- **PROVIDED INFORMATION**:
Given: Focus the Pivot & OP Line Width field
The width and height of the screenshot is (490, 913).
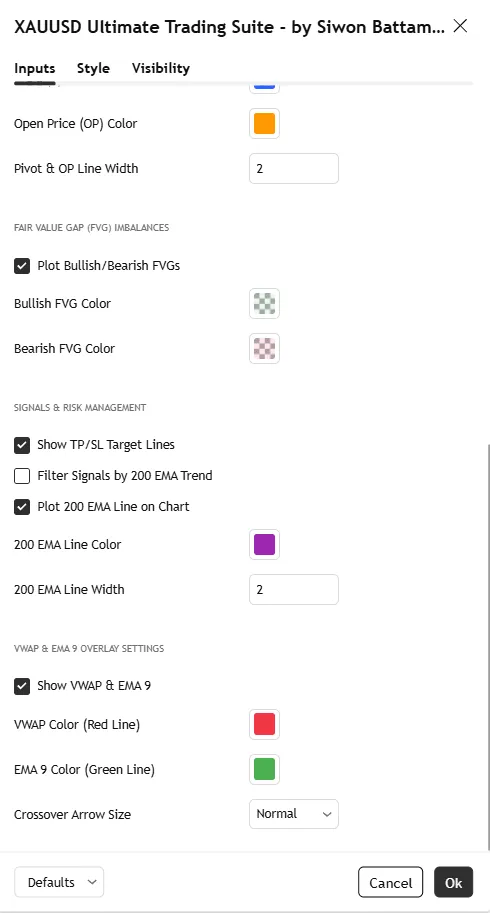Looking at the screenshot, I should (x=294, y=168).
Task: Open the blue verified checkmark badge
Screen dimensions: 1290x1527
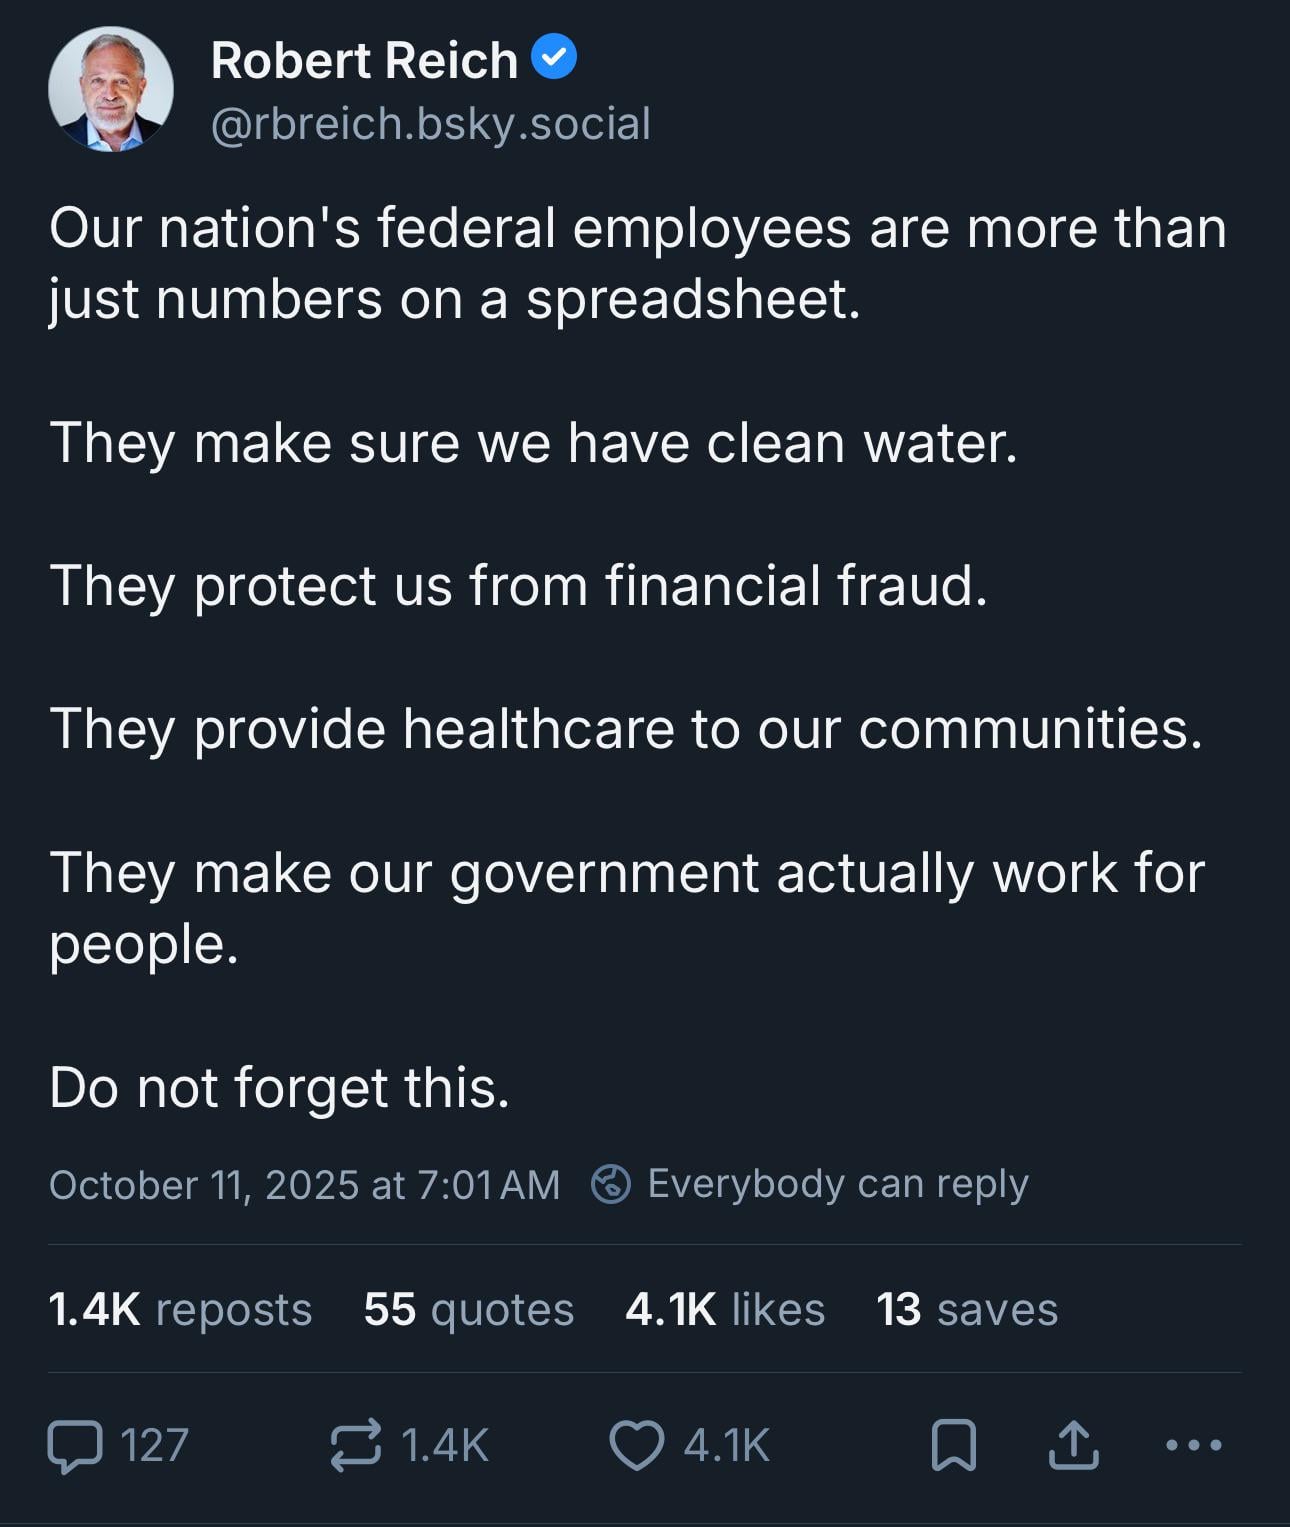Action: (553, 57)
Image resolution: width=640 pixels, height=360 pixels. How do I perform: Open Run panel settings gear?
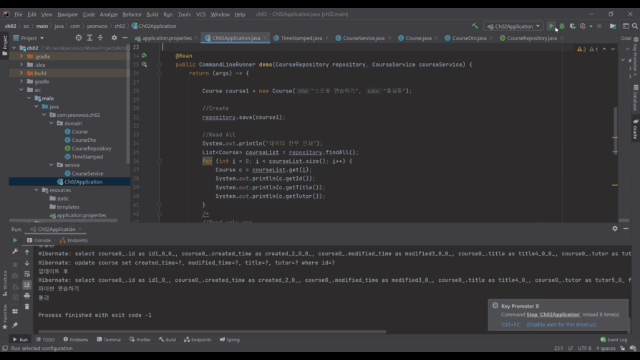click(x=615, y=229)
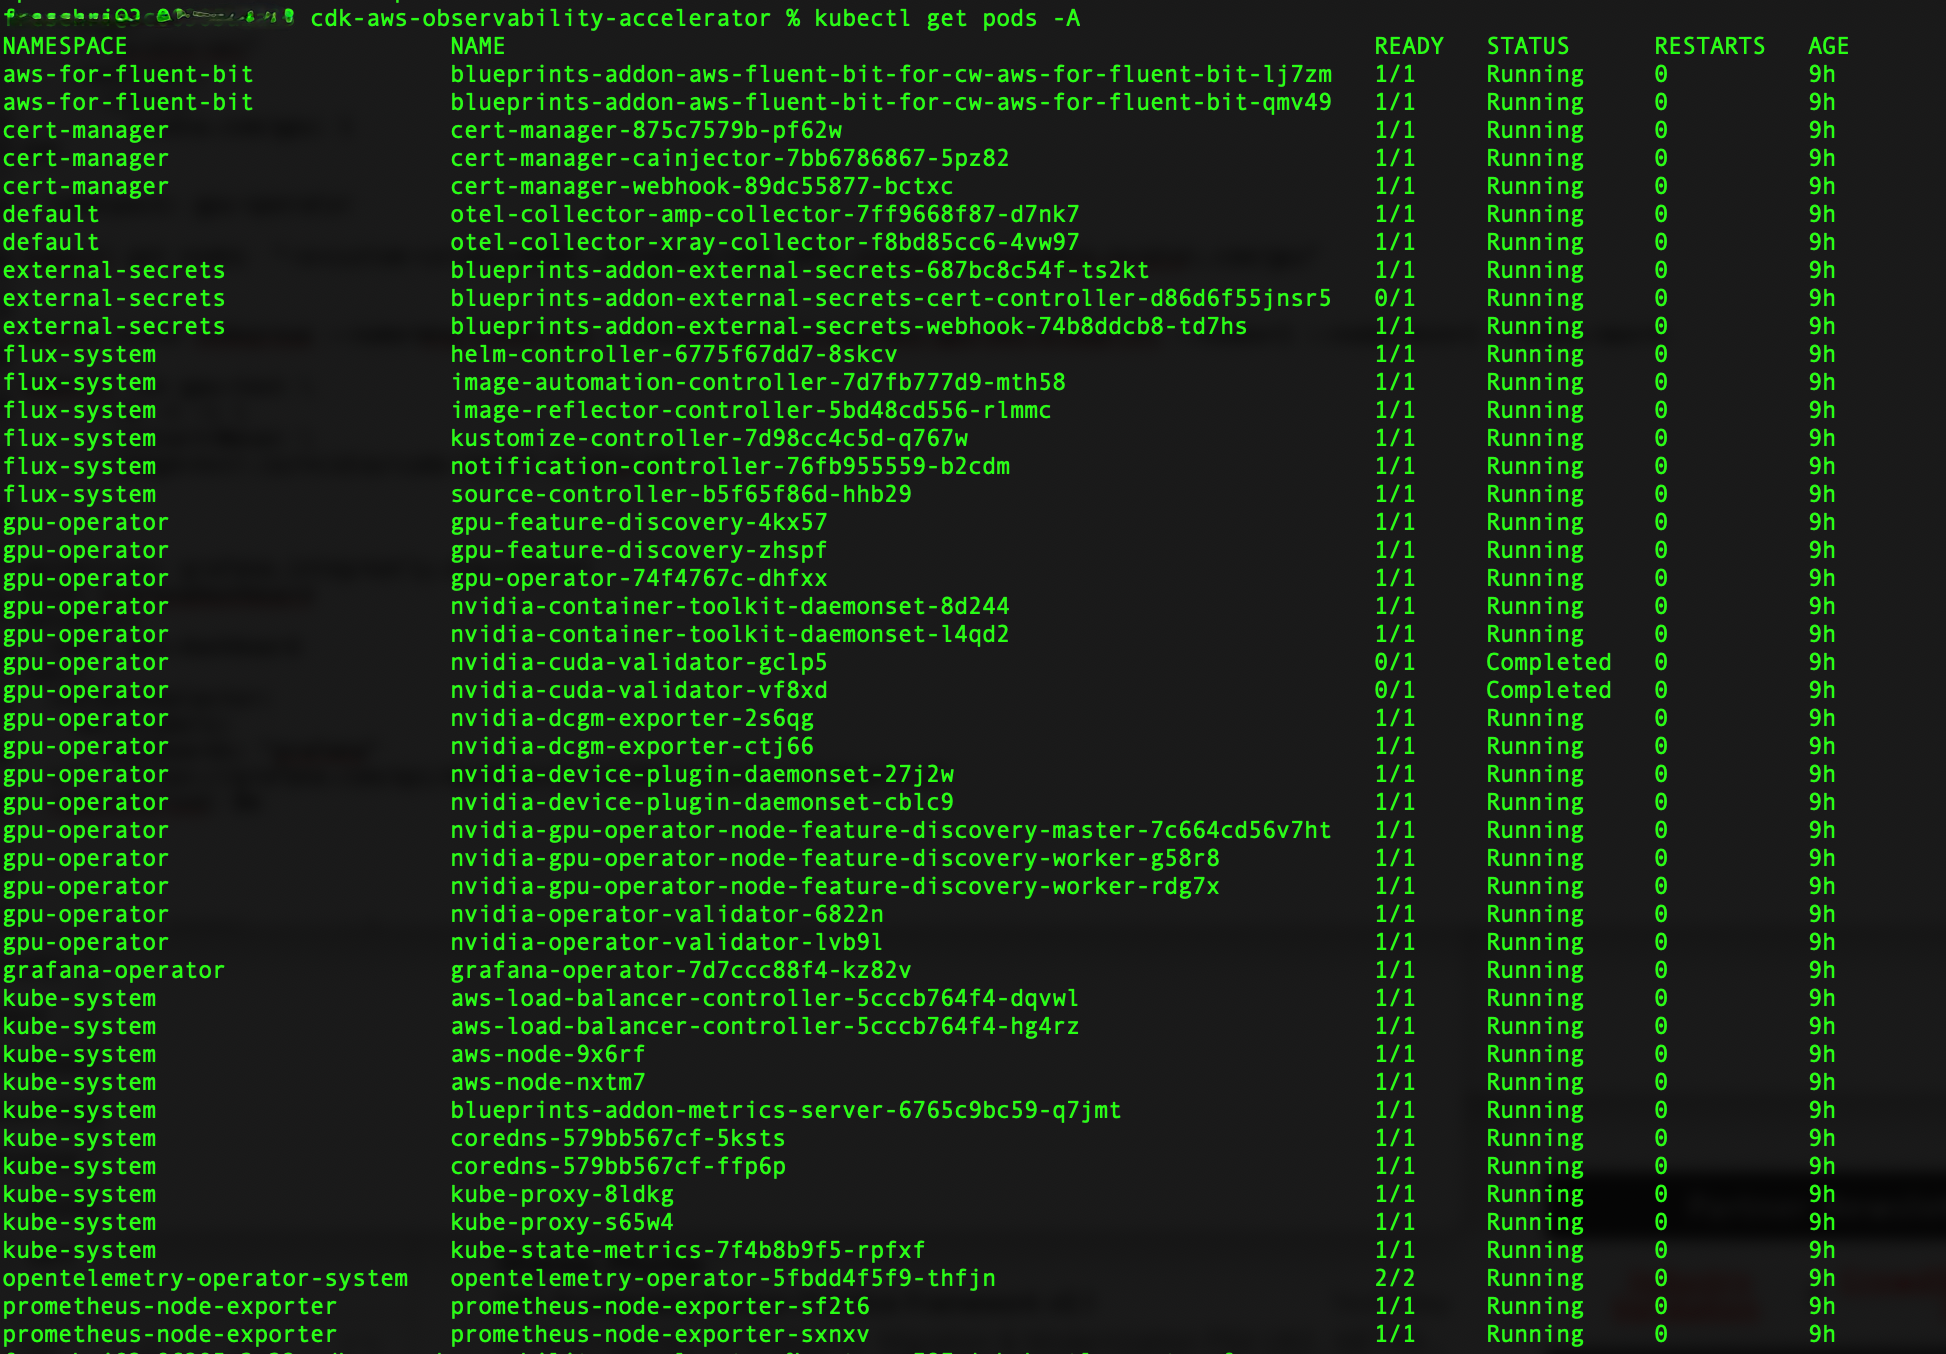Click external-secrets cert-controller pod name
The height and width of the screenshot is (1354, 1946).
890,298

- **WHAT THE TASK REQUIRES**:
Filter the material above down to the lines that contain the string "height", and copy each of those lines. Case counts.

- **ANSWER FOR THE TASK**:
The width and height of the screenshot is (490, 913).
Image resolution: width=640 pixels, height=360 pixels. How do I perform: Open Run panel settings gear?
The height and width of the screenshot is (1354, 1946).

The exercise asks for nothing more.